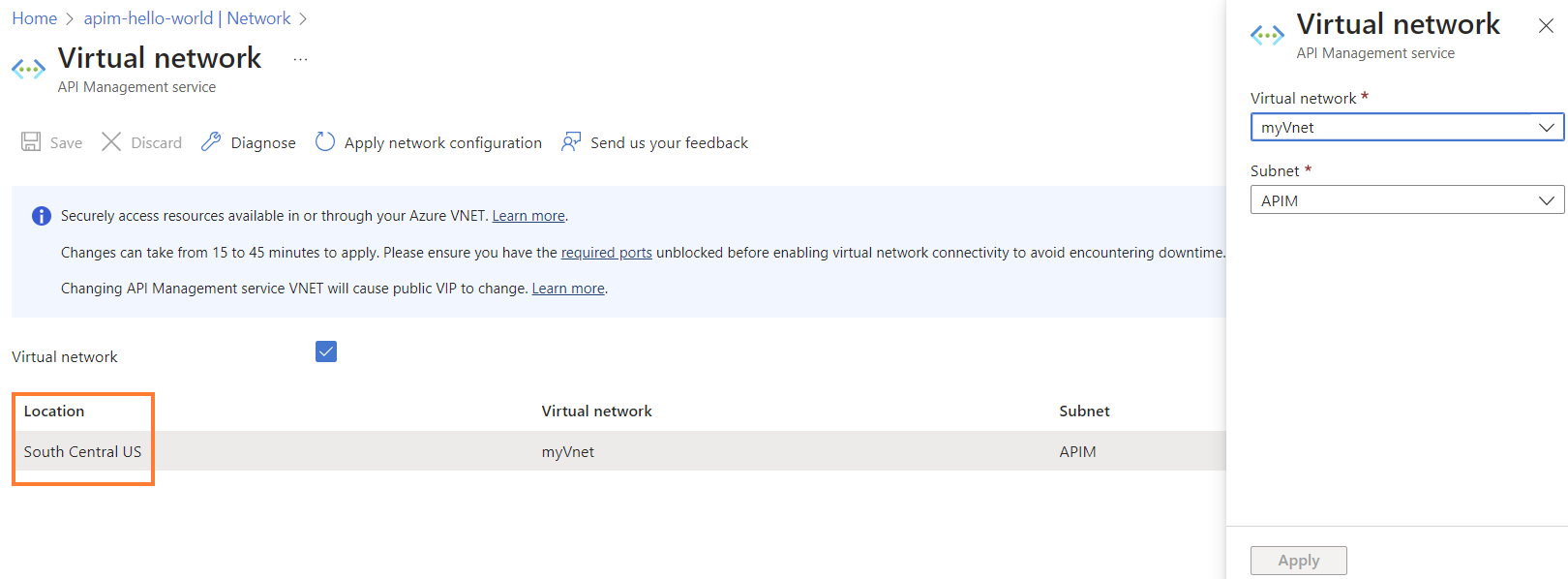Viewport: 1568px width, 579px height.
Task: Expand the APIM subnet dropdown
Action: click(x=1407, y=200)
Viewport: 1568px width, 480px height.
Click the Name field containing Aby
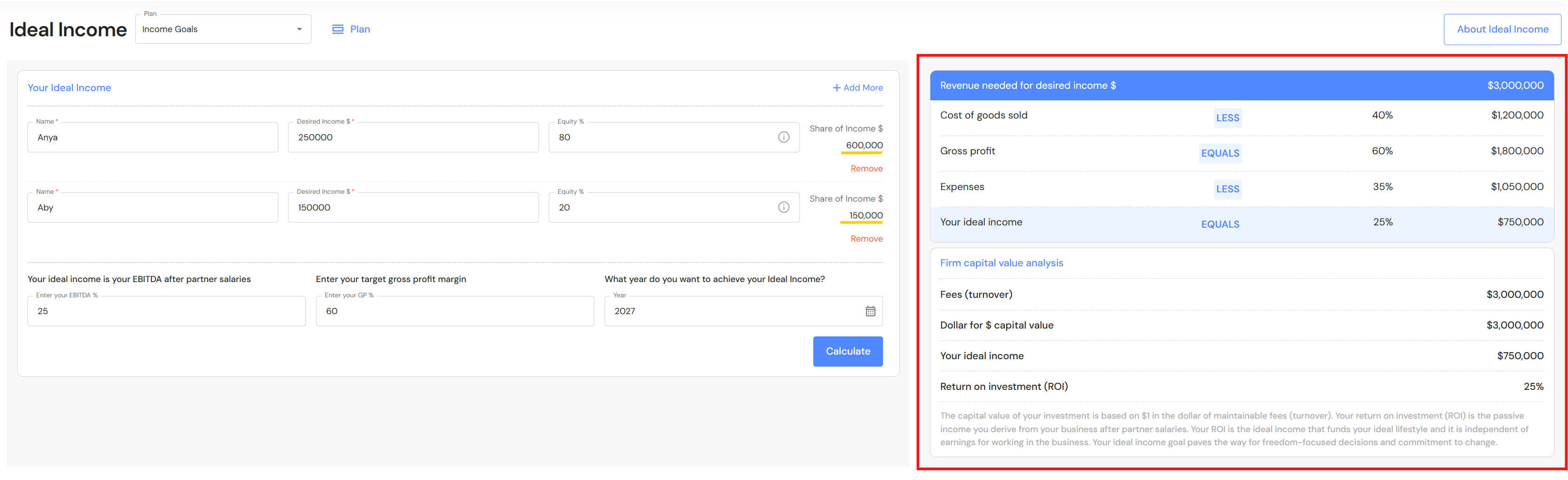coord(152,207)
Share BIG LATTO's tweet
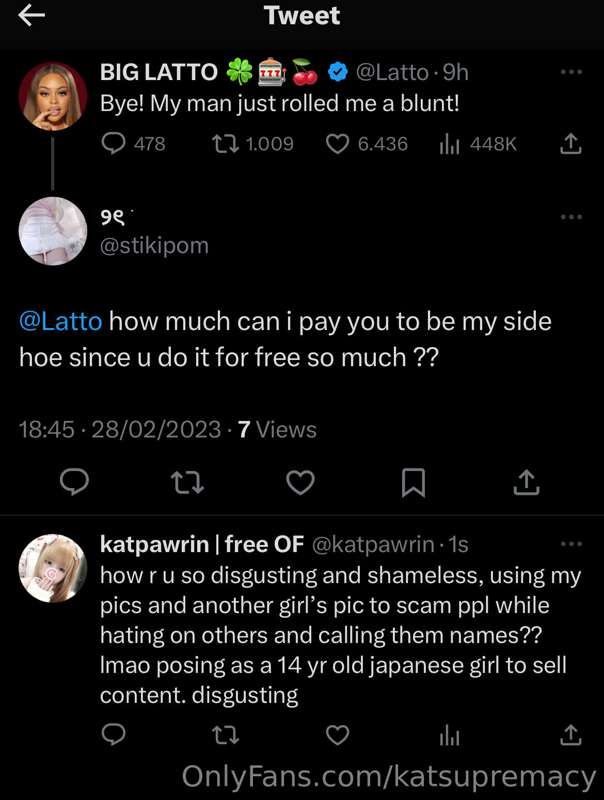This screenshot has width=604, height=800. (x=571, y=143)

========

### Exercise description:
Please convert the entries above into a JSON list of strings with one string per line. Skip blank lines and leave out the pictures.

### Completed task:
[
  "Viewport: 1568px width, 579px height.",
  "Task: Expand the APIM subnet dropdown",
  "Action: click(x=1407, y=200)",
  "Viewport: 1568px width, 480px height.",
  "Click the Name field containing Aby",
  "coord(152,207)",
  "Share BIG LATTO's tweet",
  "This screenshot has width=604, height=800. (x=571, y=143)"
]